REQUIRED WORK:
Rewrite the records below, replacing each "Where should I click to" with "Where do I click to" and leaving everything else unchanged.

GIVEN DATA:
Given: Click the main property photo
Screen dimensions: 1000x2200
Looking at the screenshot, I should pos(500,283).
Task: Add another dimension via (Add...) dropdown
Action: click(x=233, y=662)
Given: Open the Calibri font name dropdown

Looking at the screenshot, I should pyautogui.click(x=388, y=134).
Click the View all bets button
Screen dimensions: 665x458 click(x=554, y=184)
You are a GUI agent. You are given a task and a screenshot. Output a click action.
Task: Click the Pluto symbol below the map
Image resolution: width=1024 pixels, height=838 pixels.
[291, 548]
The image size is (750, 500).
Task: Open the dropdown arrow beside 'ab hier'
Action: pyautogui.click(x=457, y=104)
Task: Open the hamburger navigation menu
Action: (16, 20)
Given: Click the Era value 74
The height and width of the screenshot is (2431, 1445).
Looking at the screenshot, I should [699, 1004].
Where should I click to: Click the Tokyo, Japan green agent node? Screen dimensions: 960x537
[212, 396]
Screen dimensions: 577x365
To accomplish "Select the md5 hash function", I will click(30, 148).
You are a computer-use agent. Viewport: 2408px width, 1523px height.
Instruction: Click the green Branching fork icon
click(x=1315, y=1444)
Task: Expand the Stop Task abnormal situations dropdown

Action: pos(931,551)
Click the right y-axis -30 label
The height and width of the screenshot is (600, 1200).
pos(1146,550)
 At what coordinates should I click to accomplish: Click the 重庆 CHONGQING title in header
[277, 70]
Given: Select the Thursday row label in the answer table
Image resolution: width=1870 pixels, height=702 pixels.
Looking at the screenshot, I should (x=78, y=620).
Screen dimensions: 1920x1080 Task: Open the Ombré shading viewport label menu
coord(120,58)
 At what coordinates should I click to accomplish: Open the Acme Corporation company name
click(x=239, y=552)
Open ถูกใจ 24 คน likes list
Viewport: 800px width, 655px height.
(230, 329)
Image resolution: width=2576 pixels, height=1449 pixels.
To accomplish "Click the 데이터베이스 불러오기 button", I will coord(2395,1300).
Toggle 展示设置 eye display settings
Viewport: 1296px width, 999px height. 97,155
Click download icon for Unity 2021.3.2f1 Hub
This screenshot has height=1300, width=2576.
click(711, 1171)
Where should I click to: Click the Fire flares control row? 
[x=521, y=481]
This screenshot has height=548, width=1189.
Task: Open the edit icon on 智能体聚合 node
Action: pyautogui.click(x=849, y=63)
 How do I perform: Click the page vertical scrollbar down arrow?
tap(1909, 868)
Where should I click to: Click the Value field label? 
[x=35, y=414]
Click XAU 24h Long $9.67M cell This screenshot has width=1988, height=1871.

RESULT OF THE EXERCISE:
Given: Click the main property photo
Screen dimensions: 1000x2200
Looking at the screenshot, I should pos(500,283).
Task: Add another dimension via (Add...) dropdown
Action: click(x=233, y=662)
Given: Open the Calibri font name dropdown

Looking at the screenshot, I should pyautogui.click(x=388, y=134).
Click the View all bets button
Screen dimensions: 665x458 click(x=554, y=184)
You are a GUI agent. You are given a task and a screenshot. Output a click action.
Task: Click the Pluto symbol below the map
Image resolution: width=1024 pixels, height=838 pixels.
[291, 548]
The image size is (750, 500).
Task: Open the dropdown arrow beside 'ab hier'
Action: pyautogui.click(x=457, y=104)
Task: Open the hamburger navigation menu
Action: (16, 20)
Given: Click the Era value 74
The height and width of the screenshot is (2431, 1445).
Looking at the screenshot, I should [699, 1004].
Where do I click to: Click the Tokyo, Japan green agent node? Screen dimensions: 960x537
[212, 396]
Screen dimensions: 577x365
To accomplish "Select the md5 hash function", I will click(30, 148).
You are a computer-use agent. Viewport: 2408px width, 1523px height.
Instruction: Click the green Branching fork icon
click(x=1315, y=1444)
Task: Expand the Stop Task abnormal situations dropdown

Action: pos(931,551)
Click the right y-axis -30 label
The height and width of the screenshot is (600, 1200).
pos(1146,550)
 At what coordinates should I click to accomplish: Click the 重庆 CHONGQING title in header
[277, 70]
Given: Select the Thursday row label in the answer table
Image resolution: width=1870 pixels, height=702 pixels.
Looking at the screenshot, I should (x=78, y=620).
Screen dimensions: 1920x1080 Task: Open the Ombré shading viewport label menu
coord(120,58)
 At what coordinates should I click to accomplish: Open the Acme Corporation company name
click(x=239, y=552)
Open ถูกใจ 24 คน likes list
Viewport: 800px width, 655px height.
(230, 329)
Image resolution: width=2576 pixels, height=1449 pixels.
To accomplish "Click the 데이터베이스 불러오기 button", I will coord(2395,1300).
Toggle 展示设置 eye display settings
Viewport: 1296px width, 999px height. 97,155
Click download icon for Unity 2021.3.2f1 Hub
This screenshot has height=1300, width=2576.
click(711, 1171)
Where do I click to: Click the Fire flares control row? 
[x=521, y=481]
This screenshot has height=548, width=1189.
Task: Open the edit icon on 智能体聚合 node
Action: pyautogui.click(x=849, y=63)
 How do I perform: Click the page vertical scrollbar down arrow?
tap(1909, 868)
Where do I click to: Click the Value field label? 
[x=35, y=414]
Click XAU 24h Long $9.67M cell This screenshot has width=1988, height=1871.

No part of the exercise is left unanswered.